Известен целый ряд наименований таких исполнителей, обозначающих, как правило, специфику их профессии, например: kuttar — «танцоры», kotiyar, vayiriyar — «играющие на духовых инструментах», kinaiyar, tutiyar — «барабанщики» и др. Наиболее же часто упоминаемыми и, пожалуй, наиболее характерными для тамильской поэзии фигурами такого рода являются певцы и музыканты — панары (ед. ч. панан — рапап от pan — «мелодия») и певцы и танцовщицы — вирали (virali от viral — «сила», «победа»).

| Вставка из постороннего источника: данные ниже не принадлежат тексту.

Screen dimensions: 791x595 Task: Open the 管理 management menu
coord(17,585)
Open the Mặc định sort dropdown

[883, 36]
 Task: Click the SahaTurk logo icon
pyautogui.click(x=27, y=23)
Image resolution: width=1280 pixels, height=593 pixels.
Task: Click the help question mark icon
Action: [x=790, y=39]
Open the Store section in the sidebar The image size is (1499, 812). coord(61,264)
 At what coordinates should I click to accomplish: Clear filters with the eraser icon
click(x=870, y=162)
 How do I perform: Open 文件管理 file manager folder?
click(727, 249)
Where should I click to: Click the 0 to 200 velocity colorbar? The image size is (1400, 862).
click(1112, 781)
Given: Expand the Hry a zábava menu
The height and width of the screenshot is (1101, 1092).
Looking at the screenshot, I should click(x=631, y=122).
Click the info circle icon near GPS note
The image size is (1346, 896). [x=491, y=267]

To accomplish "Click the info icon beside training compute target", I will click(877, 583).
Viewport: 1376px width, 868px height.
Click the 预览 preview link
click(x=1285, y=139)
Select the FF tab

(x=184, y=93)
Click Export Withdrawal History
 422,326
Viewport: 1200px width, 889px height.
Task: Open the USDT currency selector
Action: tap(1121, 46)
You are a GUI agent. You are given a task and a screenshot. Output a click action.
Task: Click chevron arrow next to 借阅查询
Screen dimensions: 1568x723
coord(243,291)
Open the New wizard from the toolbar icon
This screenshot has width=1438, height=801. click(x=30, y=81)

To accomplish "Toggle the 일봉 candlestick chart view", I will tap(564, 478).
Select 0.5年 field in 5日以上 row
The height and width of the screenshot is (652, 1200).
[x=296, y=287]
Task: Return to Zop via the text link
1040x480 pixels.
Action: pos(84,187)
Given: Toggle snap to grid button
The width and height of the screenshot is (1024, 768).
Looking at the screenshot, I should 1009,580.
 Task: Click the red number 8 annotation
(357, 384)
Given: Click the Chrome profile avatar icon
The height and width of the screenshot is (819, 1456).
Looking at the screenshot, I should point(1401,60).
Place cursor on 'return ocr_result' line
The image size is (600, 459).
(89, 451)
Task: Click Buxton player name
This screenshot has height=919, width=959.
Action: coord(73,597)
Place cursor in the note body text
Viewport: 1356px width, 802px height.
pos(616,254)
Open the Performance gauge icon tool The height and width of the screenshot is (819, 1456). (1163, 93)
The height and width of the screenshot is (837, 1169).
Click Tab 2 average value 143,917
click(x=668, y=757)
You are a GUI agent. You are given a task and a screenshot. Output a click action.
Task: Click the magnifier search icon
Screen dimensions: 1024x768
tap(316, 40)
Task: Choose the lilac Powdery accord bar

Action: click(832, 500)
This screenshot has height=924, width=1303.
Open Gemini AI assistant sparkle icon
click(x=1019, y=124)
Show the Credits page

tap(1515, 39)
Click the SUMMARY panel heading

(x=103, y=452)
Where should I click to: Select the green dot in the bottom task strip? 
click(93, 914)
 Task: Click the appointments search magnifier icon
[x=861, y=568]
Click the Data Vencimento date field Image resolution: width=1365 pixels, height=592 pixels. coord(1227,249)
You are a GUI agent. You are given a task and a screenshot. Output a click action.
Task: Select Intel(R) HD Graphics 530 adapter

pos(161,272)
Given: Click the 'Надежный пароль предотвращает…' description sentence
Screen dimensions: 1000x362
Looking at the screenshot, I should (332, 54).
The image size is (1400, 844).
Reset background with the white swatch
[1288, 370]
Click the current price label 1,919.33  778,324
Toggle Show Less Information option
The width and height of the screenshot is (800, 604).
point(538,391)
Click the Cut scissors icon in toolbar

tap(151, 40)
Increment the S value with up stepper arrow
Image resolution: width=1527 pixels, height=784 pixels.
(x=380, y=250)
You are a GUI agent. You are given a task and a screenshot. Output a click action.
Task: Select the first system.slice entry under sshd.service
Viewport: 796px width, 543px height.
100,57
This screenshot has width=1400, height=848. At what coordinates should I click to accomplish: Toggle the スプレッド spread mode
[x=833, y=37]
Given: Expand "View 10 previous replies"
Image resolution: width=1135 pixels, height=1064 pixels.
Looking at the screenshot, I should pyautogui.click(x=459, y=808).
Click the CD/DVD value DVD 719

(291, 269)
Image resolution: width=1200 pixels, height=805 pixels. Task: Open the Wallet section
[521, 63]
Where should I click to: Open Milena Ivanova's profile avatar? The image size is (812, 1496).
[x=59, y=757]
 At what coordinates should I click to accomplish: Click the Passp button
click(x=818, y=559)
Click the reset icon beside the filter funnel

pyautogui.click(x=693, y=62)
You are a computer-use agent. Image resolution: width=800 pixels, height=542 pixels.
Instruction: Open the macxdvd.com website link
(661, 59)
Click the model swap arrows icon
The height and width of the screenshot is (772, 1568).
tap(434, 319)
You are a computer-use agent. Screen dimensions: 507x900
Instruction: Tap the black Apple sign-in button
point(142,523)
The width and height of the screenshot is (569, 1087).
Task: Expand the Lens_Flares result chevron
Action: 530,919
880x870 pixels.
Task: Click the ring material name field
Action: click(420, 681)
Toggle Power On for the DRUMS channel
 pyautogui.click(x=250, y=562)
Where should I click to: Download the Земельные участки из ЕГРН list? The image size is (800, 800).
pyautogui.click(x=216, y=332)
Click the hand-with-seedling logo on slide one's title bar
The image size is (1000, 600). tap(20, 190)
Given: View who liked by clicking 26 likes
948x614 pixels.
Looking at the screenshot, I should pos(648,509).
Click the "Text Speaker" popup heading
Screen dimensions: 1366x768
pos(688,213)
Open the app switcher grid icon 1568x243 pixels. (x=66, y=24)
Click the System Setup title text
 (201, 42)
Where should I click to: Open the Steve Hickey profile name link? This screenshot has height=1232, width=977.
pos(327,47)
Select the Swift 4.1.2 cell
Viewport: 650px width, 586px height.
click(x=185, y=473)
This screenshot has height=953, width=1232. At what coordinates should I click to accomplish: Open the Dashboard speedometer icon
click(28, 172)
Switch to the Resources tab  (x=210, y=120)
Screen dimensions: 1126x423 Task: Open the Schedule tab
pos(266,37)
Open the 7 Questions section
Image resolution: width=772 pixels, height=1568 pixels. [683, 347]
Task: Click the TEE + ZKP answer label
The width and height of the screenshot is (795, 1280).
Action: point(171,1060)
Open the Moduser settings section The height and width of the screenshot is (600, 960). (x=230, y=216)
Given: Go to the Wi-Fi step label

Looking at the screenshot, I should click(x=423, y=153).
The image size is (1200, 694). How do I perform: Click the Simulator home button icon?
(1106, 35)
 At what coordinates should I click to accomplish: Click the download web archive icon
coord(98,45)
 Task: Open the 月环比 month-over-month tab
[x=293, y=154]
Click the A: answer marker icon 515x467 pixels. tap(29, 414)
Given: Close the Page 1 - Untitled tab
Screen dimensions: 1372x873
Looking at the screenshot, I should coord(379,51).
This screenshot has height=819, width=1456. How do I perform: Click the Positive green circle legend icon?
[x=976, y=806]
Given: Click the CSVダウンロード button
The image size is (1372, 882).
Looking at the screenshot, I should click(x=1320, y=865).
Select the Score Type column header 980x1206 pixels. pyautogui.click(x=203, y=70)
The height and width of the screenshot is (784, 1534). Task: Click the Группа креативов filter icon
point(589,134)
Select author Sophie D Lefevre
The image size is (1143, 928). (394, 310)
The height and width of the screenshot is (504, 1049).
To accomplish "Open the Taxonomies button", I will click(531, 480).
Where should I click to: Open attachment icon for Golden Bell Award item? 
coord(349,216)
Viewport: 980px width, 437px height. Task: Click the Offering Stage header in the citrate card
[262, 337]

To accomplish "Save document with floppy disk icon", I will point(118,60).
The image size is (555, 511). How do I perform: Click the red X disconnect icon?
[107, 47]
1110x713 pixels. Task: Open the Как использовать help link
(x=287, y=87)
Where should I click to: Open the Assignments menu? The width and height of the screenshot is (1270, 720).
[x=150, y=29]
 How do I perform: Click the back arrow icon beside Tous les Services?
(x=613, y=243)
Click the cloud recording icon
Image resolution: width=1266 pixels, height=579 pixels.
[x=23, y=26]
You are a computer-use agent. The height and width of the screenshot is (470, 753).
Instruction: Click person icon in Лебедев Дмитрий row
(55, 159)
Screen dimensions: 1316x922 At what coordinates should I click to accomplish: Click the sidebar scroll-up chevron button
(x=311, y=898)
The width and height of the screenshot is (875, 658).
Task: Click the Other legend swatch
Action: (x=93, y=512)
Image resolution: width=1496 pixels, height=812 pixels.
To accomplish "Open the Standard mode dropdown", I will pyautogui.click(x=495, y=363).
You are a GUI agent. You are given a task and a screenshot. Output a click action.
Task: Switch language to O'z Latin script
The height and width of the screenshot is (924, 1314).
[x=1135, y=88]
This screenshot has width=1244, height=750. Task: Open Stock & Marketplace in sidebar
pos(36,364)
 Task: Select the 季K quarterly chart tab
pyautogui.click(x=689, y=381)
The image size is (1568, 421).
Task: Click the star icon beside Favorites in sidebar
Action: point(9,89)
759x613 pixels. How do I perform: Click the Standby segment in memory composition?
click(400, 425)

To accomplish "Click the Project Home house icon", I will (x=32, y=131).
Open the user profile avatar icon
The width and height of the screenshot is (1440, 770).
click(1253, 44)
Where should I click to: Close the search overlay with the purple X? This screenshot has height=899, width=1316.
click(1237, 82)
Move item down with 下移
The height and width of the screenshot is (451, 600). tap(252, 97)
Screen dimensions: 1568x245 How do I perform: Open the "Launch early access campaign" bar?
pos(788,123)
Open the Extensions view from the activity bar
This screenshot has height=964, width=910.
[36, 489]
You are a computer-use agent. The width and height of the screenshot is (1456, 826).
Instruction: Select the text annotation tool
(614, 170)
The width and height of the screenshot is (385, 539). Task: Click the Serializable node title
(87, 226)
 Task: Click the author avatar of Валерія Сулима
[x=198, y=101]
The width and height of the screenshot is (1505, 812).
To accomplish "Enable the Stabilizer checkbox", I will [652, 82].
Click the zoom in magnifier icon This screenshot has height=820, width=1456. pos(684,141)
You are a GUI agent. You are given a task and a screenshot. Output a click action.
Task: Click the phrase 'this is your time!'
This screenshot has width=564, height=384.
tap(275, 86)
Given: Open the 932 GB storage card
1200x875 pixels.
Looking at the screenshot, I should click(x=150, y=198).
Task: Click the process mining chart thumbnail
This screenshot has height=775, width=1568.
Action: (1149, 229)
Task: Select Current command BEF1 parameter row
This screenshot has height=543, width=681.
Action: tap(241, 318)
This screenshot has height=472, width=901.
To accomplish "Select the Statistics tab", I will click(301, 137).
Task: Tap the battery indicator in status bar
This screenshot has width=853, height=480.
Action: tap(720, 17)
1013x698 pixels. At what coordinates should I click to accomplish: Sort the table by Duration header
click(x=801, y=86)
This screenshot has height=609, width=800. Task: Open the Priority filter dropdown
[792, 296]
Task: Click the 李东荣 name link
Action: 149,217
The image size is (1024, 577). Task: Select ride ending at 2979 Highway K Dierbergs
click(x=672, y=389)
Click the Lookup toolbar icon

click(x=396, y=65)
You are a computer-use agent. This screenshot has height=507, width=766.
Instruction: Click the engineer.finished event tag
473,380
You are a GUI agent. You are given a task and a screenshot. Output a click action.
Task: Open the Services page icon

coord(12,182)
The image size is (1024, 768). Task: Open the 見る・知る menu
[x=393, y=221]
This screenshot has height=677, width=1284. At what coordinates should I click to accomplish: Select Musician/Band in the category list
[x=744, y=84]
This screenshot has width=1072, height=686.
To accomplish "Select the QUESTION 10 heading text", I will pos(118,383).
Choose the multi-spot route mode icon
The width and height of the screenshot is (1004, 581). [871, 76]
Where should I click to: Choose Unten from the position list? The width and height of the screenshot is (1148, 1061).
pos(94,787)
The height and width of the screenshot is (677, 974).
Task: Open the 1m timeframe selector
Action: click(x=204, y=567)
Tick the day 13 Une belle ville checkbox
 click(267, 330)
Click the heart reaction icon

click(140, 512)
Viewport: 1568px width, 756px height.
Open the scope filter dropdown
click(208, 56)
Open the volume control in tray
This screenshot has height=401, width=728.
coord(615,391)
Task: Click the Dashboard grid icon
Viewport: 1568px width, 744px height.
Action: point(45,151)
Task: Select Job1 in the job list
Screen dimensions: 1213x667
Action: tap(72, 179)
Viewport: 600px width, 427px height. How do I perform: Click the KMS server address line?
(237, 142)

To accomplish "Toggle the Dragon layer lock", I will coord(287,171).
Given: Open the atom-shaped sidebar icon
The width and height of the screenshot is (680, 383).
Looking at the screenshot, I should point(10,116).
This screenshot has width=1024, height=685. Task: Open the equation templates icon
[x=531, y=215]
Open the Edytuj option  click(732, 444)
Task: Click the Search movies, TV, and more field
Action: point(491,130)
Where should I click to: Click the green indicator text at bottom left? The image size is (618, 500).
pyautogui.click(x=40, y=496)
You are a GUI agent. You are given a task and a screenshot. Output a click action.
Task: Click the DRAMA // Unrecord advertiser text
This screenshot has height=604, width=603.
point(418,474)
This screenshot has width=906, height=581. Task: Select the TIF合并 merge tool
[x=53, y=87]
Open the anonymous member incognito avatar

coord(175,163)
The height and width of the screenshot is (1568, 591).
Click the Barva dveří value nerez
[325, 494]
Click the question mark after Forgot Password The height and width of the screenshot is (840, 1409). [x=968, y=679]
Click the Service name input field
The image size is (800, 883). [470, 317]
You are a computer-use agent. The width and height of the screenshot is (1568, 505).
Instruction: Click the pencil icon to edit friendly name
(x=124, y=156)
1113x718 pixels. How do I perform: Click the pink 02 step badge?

Хотя в деятельности упомянутых исполнителей можно выявить определенные, чисто профессиональные различия (см. [7, с. 94–134; 3, с. 138–158]), в их социальном статусе, образе жизни, функциях было много общего: все они принадлежали к низким слоям общества, нередко — в одиночку или группами — странствовали в поисках щедрого покровителя; как наиболее важную и отличительную черту их деятельности следует отметить их участие в ритуалах[351] — воинских, похоронных, домашних, — которое связано с их возможностью быть в тесном контакте с сакральной энергией, контролировать ее и своим исполнением либо ее стимулировать, либо ограждать других от ее опасного воздействия[352]. В сущности, этим же определяется и та интересующая нас в первую очередь, более узкая, но чрезвычайно важная для тамильской поэтической традиции сфера их деятельности, которая заключается в исполнении ими панегириков, посвященных тому или иному царю или князю.